*** MATERIALS PROVIDED

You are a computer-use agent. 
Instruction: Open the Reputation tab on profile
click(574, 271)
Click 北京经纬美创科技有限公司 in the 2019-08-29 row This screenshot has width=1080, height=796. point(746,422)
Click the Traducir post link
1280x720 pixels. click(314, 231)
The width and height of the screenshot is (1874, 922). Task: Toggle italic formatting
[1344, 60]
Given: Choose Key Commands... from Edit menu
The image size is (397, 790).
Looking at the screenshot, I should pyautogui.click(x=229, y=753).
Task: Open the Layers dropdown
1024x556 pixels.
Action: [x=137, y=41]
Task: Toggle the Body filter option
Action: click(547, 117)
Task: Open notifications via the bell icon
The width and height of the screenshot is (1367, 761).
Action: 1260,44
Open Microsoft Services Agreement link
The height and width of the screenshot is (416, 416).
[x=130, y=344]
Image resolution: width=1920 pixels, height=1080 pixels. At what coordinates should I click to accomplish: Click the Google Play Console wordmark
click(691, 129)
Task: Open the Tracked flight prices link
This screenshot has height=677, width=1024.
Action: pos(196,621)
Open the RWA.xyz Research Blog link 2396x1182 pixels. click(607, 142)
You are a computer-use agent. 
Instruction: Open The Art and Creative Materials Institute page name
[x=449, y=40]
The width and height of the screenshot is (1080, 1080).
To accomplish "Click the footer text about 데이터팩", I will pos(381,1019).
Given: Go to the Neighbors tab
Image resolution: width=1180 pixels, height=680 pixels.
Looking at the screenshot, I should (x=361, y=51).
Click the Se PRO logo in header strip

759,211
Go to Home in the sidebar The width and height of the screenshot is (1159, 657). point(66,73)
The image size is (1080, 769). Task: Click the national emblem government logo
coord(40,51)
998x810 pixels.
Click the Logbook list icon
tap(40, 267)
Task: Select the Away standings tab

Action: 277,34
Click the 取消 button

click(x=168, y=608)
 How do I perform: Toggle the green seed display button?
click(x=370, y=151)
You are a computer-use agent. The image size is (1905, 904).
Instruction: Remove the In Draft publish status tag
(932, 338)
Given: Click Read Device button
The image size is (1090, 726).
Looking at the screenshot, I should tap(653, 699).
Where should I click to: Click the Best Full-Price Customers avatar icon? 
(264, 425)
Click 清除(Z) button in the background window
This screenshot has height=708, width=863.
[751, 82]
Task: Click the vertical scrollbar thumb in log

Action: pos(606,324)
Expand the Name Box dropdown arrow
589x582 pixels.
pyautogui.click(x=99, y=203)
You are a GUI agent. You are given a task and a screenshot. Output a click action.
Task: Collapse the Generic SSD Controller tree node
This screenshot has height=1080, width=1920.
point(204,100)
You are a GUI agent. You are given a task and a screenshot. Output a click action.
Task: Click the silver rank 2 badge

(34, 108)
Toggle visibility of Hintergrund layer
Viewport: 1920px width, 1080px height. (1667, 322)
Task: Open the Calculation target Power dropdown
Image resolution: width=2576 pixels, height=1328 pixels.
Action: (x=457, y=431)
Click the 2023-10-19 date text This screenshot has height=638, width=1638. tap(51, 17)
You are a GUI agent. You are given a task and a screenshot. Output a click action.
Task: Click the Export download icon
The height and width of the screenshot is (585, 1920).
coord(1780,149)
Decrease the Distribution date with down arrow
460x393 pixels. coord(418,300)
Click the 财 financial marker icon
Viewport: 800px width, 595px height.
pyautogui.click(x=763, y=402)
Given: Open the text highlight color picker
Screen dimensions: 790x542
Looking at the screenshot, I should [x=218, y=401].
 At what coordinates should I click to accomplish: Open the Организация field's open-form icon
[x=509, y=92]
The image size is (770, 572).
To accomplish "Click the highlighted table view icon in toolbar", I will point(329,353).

******

(DESCRIPTION OF THE TASK):
Count the lines in the listing above that contain the string "Instruction". Reply with the number only.

(RESPONSE TO THIS TASK):
3